WORK TASK: Print each record that follows exactly, leaving the pictures behind.
START DATASET EXCERPTS
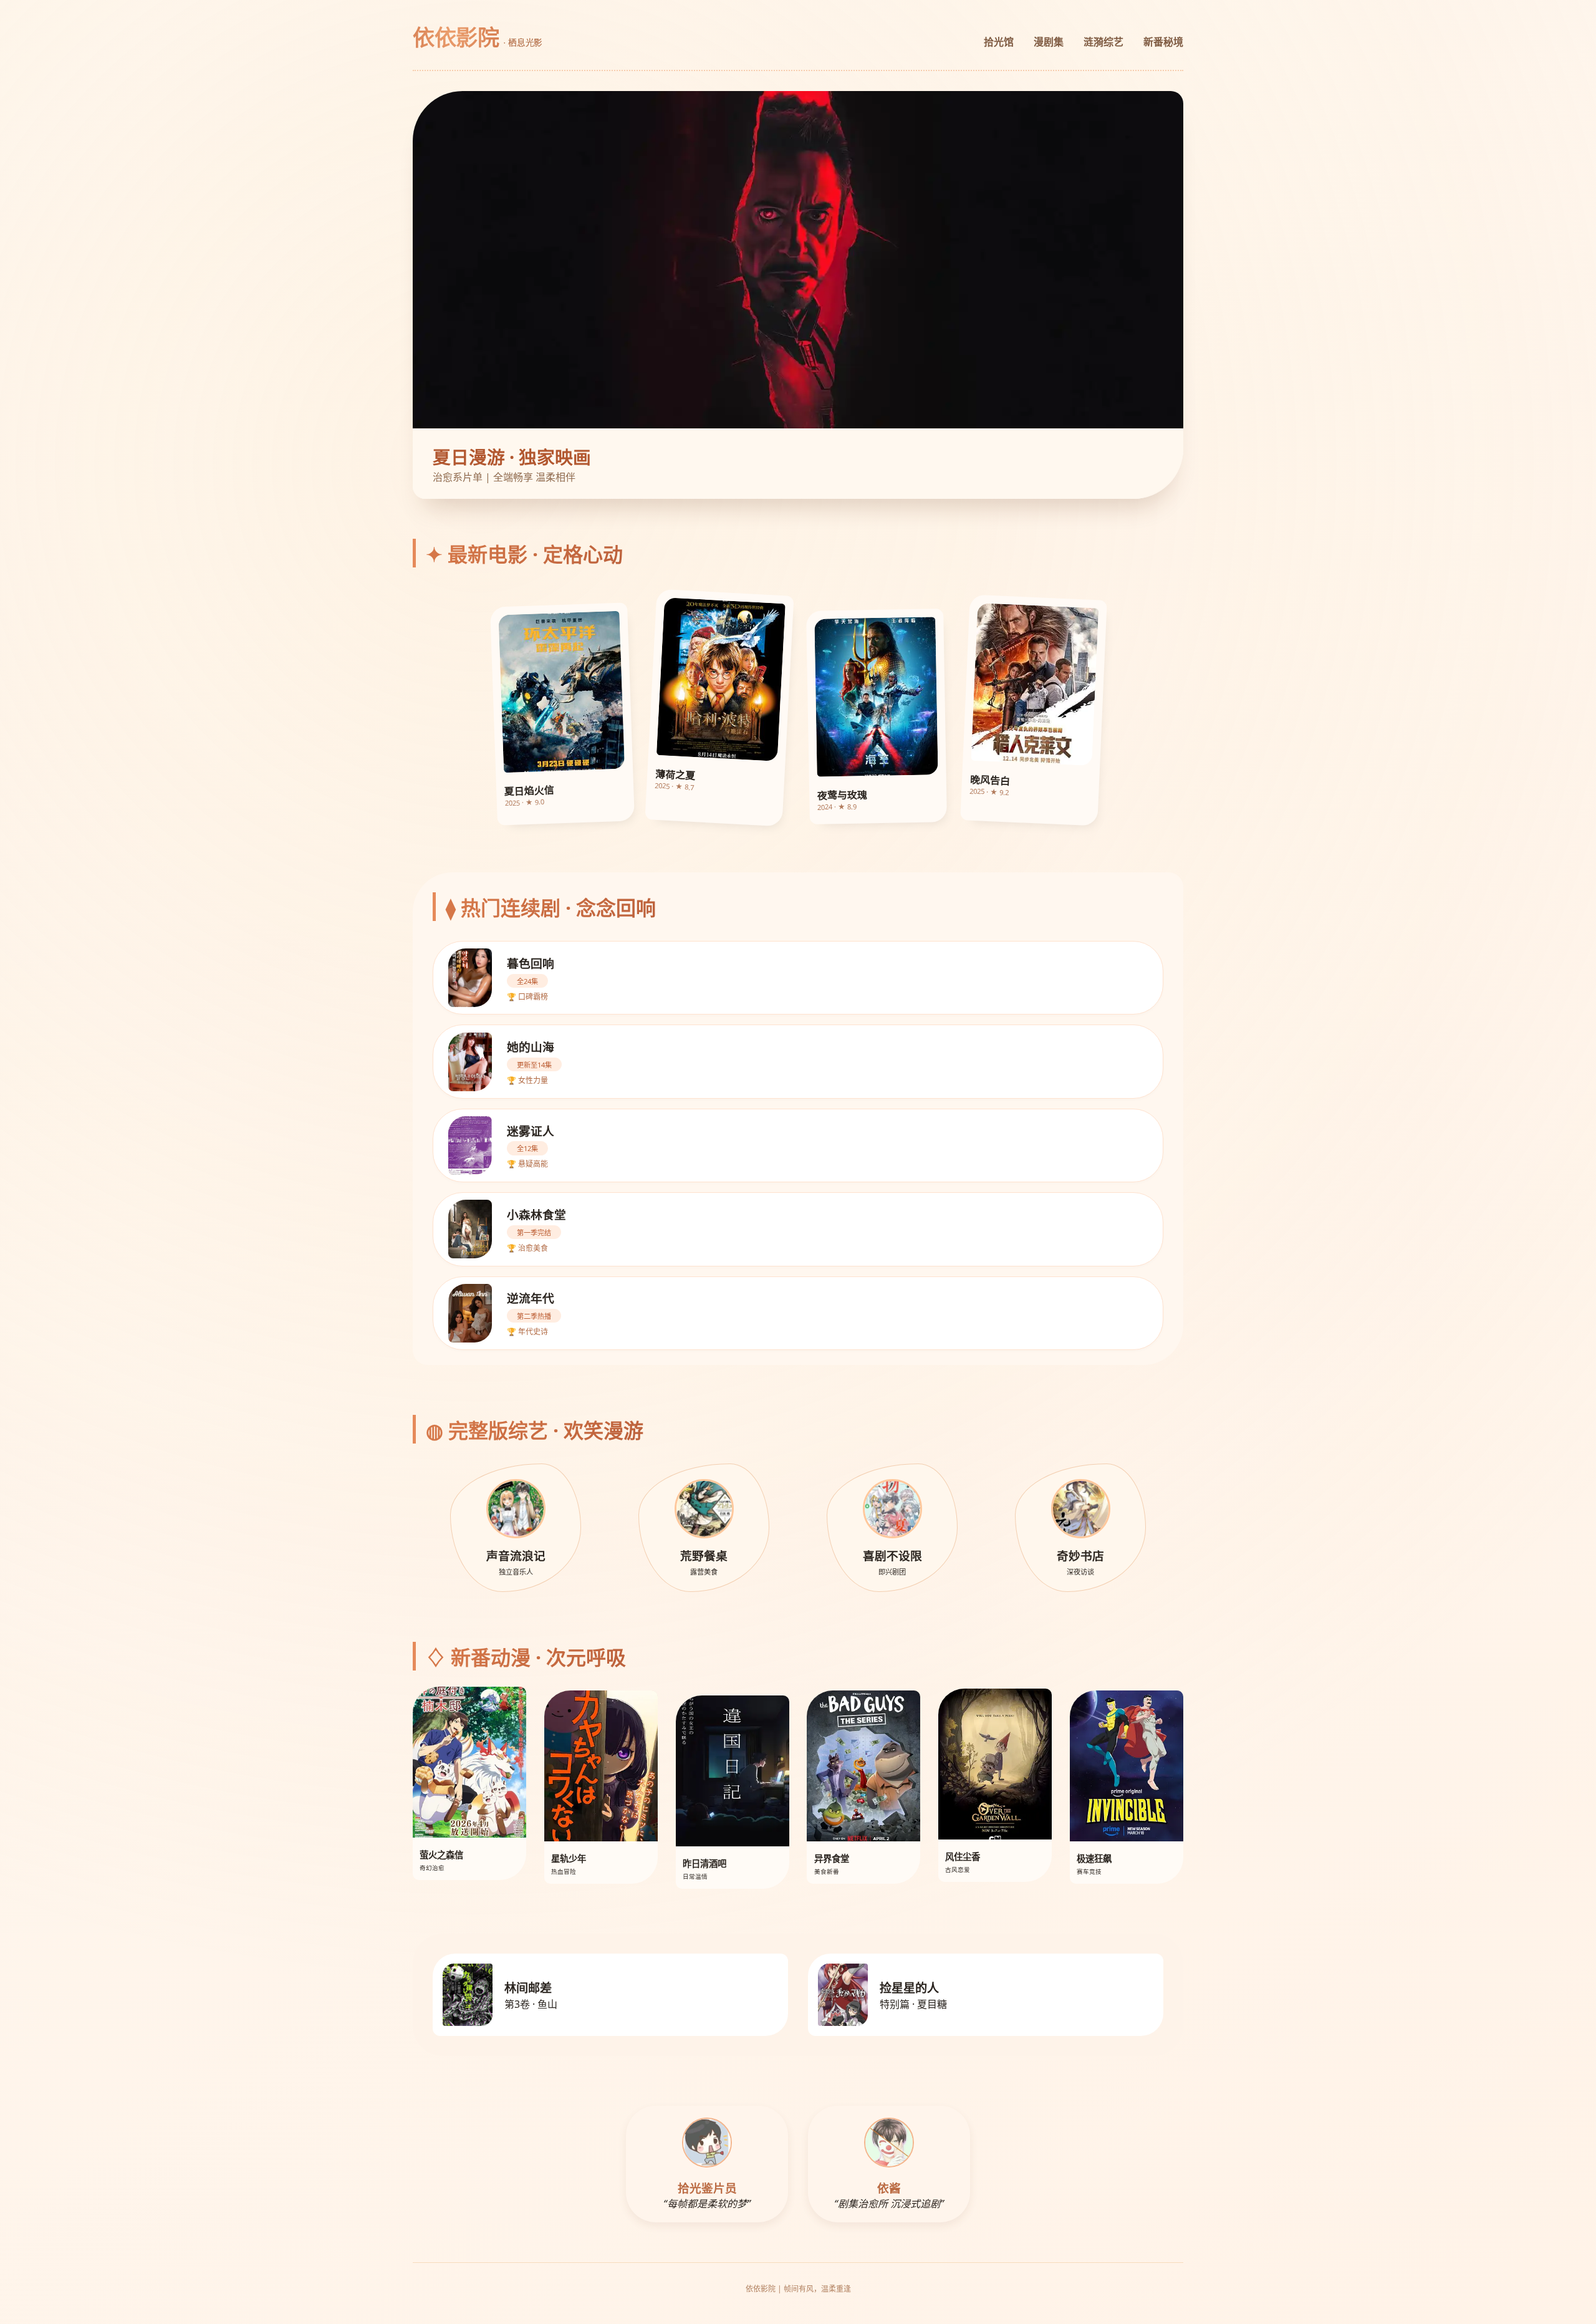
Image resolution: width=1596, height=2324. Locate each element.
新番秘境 (1163, 42)
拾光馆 (999, 42)
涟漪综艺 (1103, 42)
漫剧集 (1049, 42)
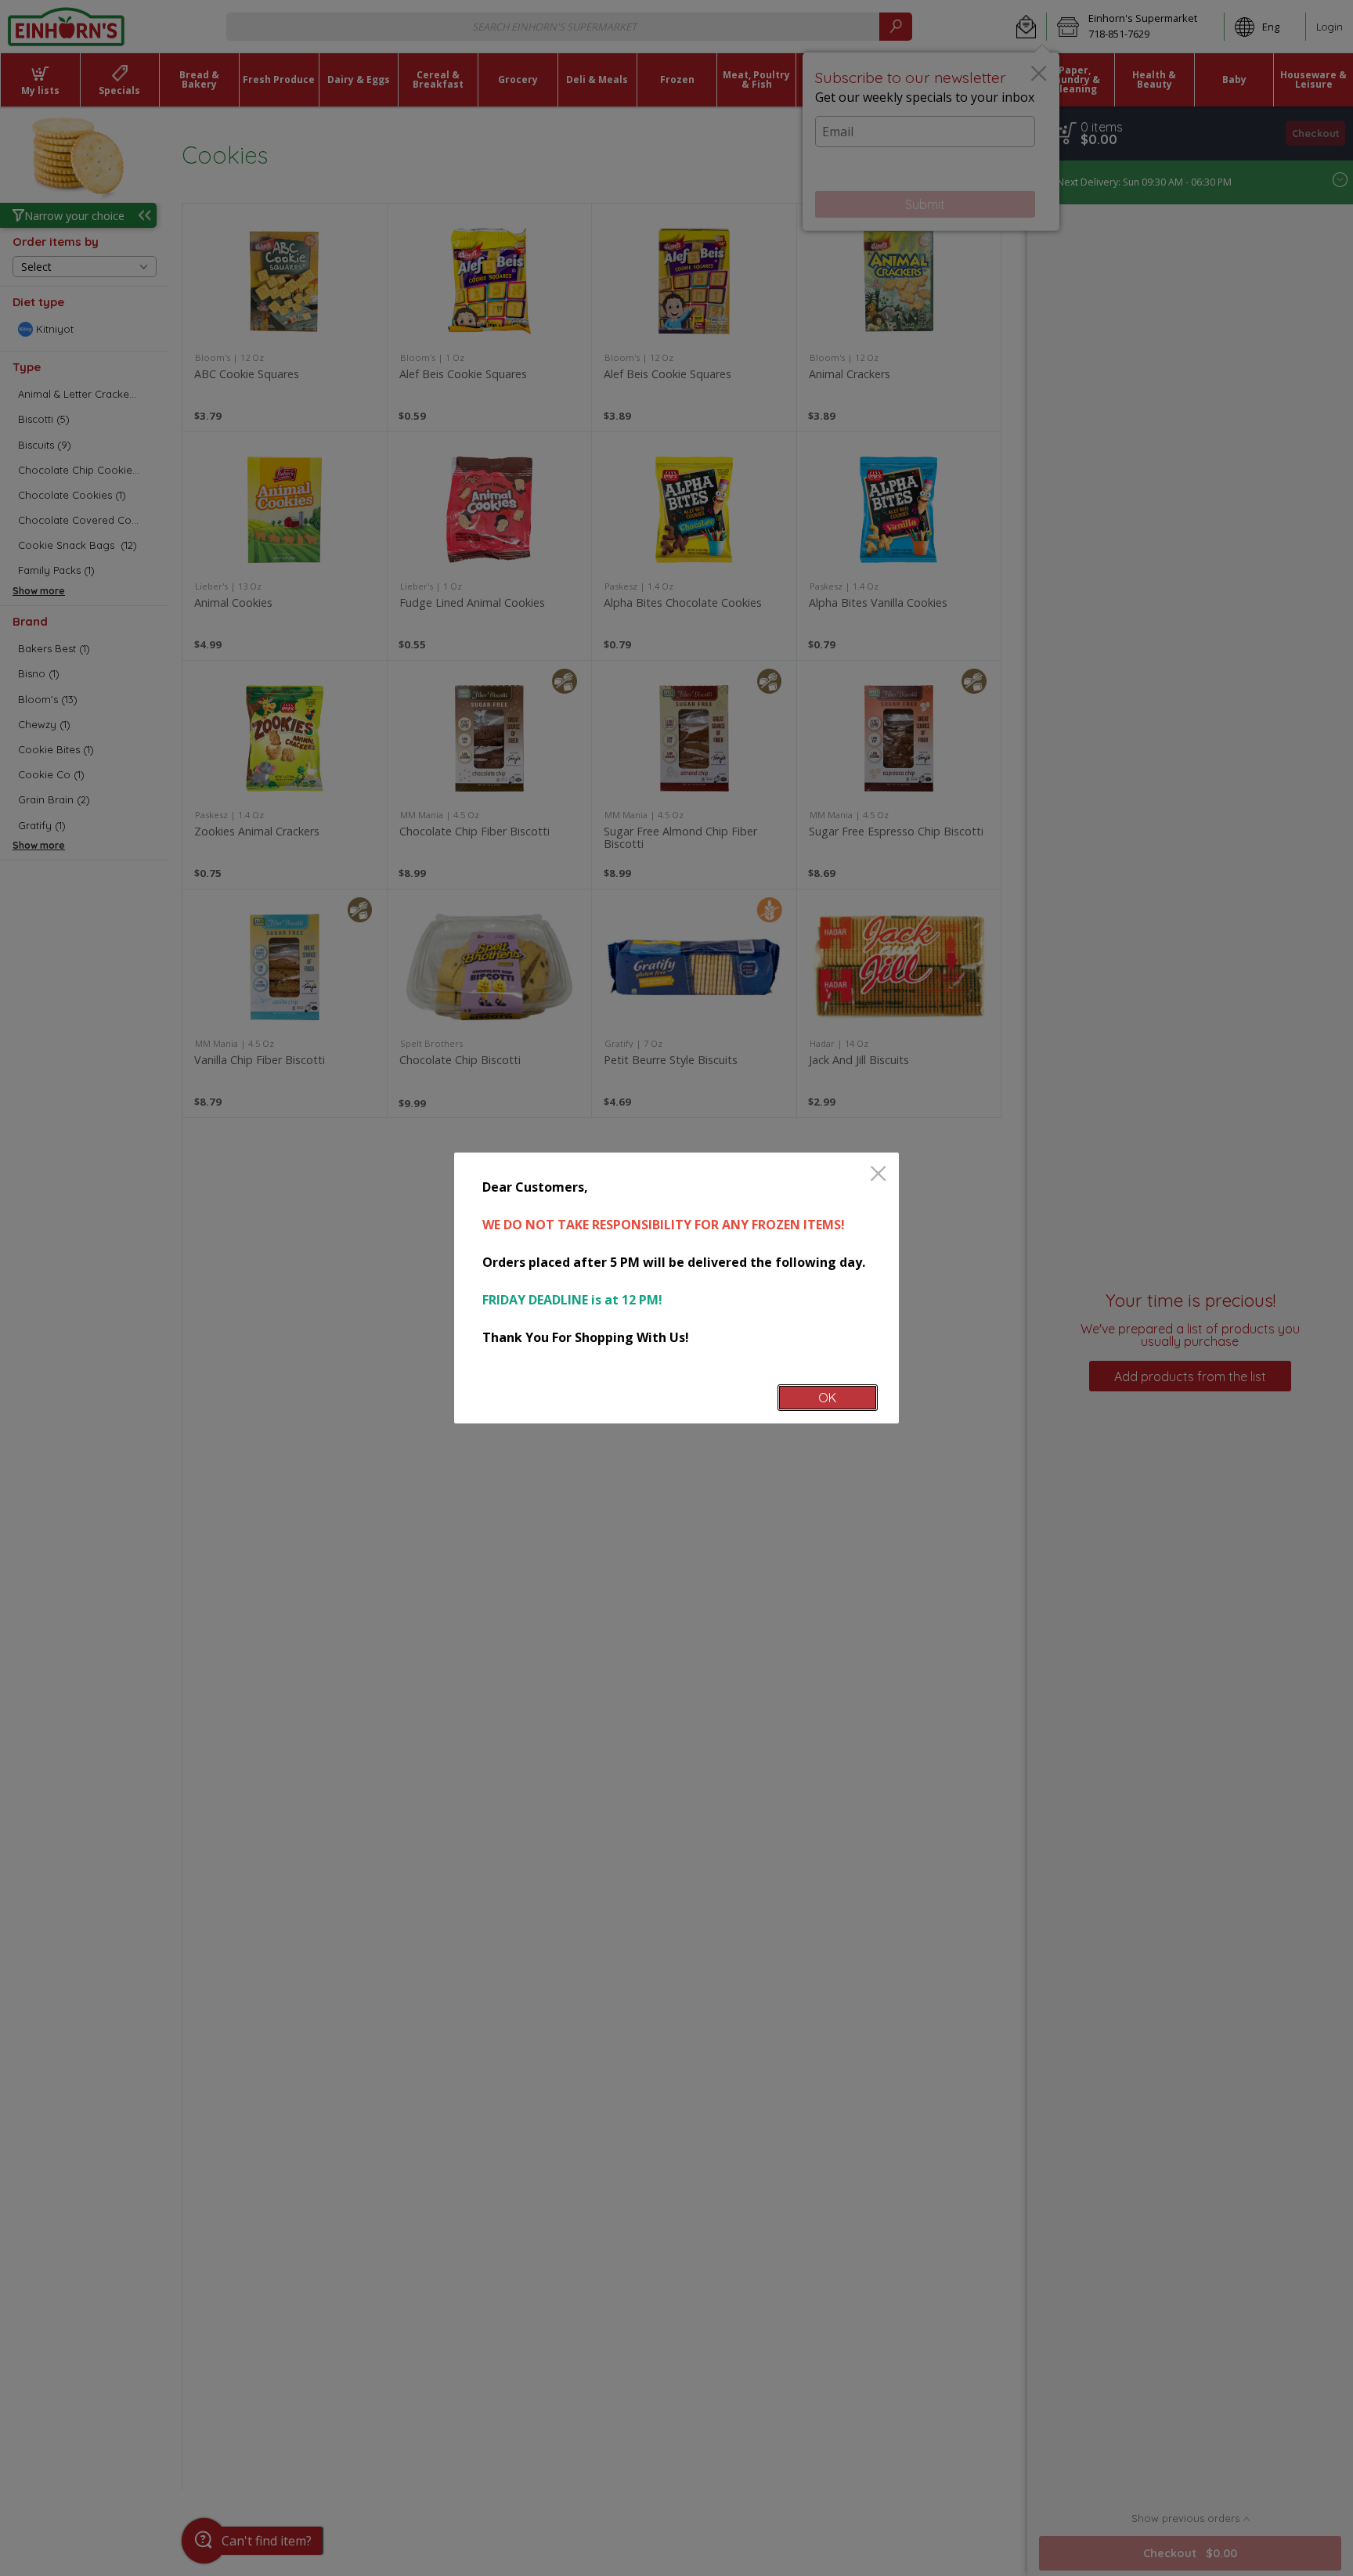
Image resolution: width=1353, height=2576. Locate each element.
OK (827, 1397)
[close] (878, 1175)
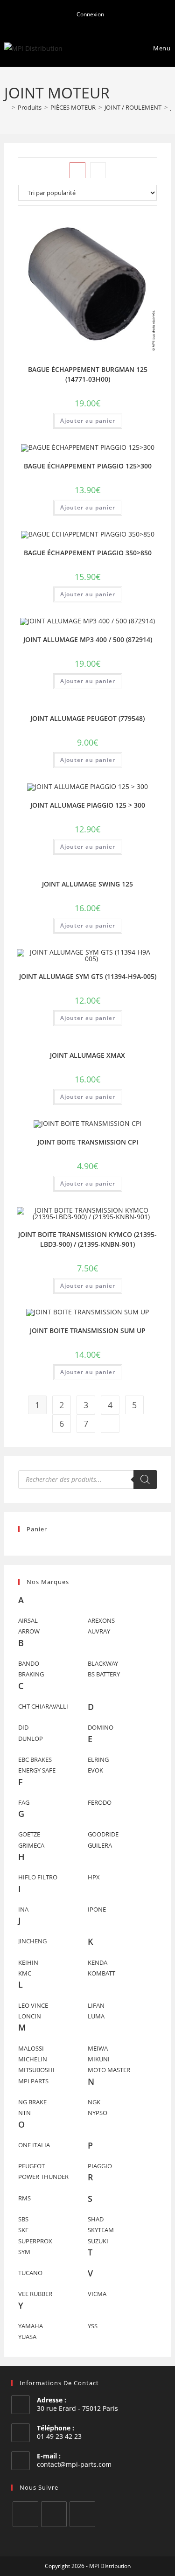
END DATASET EXCERPTS
COMPLETED EXERCISE:
Image resolution: width=1596, height=2324. Locate each element.
新番秘境 (1163, 42)
拾光馆 (999, 42)
涟漪综艺 (1103, 42)
漫剧集 (1049, 42)
Image resolution: width=1353, height=2576. Locate each element.
OK (827, 1397)
[close] (878, 1175)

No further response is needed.